Prévenir, détecter et gérer les abus sexuels subis par les enfants – Faut-il parler de ça aux enfants ?“,

écrit par Gérald Brassine.

L’auteur nous dit au début de ce chapitre: (p 67)

“Mon propos concerne essentiellement les domaines relationnels et affectifs de l’entourage familial.”

Dans les avant-propos du livre, il clarifie les raisons :

“Parce que je sus psychothérapeute et pas juriste, je n’aborde que l’aspect privé de la question de la pédophilie.  Mes propositions ne remplacent en rien les démarche à entreprendre auprès des autorités judiciaires pour dénoncer des faits avérés.” (p.12)

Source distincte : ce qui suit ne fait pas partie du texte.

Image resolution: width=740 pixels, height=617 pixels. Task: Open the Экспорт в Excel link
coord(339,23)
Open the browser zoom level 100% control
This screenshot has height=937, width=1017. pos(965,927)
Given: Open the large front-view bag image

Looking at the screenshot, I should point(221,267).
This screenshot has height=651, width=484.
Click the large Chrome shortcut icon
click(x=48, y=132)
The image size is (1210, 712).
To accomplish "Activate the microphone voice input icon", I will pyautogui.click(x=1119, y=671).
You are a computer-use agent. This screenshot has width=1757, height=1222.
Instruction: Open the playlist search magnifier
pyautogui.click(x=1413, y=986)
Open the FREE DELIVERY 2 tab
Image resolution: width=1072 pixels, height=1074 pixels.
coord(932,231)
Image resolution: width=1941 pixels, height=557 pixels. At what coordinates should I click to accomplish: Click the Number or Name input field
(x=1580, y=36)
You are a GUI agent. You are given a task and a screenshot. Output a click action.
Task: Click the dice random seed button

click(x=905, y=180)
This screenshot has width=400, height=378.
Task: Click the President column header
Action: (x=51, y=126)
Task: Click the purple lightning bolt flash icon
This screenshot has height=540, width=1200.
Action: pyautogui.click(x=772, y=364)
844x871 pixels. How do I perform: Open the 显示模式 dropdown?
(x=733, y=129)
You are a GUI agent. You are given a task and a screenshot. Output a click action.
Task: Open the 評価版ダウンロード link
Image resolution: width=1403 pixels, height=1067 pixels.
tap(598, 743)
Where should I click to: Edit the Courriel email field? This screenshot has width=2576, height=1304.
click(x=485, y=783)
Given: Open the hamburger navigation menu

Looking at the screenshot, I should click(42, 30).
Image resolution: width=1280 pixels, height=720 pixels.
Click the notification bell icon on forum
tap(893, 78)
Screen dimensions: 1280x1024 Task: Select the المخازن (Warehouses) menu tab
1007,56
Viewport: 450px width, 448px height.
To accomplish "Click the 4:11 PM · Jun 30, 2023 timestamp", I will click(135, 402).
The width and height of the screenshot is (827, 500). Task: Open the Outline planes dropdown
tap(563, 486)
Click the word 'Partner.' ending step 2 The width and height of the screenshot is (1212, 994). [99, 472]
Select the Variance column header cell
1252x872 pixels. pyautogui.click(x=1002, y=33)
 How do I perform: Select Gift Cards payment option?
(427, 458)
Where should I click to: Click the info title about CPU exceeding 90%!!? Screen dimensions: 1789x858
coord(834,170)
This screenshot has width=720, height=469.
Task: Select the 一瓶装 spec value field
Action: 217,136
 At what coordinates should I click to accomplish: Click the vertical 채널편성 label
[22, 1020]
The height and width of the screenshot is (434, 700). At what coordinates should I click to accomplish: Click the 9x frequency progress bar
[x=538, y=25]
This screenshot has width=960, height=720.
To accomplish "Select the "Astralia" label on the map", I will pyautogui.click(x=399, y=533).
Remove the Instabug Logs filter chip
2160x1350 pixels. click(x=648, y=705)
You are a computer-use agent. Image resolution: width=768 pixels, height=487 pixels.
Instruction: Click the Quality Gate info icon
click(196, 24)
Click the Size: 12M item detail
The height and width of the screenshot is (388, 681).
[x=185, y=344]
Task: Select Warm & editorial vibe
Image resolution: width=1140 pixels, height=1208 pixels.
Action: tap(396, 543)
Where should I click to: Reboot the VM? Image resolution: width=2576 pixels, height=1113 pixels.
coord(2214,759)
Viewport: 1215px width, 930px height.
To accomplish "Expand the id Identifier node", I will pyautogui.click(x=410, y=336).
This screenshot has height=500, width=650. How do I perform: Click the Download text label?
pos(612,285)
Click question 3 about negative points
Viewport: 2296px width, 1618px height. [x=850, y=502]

En essayant de résumer ce chapitre en un article, je me suis trouvée face à une tâche bien difficile : Chaque ‘un de ces 40 pages était rempli des informations et explications que j’estime de grande valeur pour traiter avec ce thème et gérer une situation d’abus.
J’ai alors décider de limiter cet article aux facettes très pratique.
Si vous vous y trouvez dans une situation d’abus qu’il faut gérer, cet article vous donneras quelques idées, vous mettra sur une piste. Je vous conseille vivement de lire ce petit livre pour vous plonger plus profonde dans ces informations et réflexions faite par l’auteur.
Il dit dans l’avant-propos : (p.10)

“Les propos que je présente ici ne se reposent pas sur des points de vue théoriques ; elles sont le fruit lentement mûri de plus de 25ans passées au contact d’enfants et adolescentes victimes d’abus sexuels, ou d’adulte vivant avec cet ancien traumatisme. Ce sont 25 années d’expérience dans l’accompagnement psychologique et l’aide aux victimes à prendre un nouveau départ dans la vie.”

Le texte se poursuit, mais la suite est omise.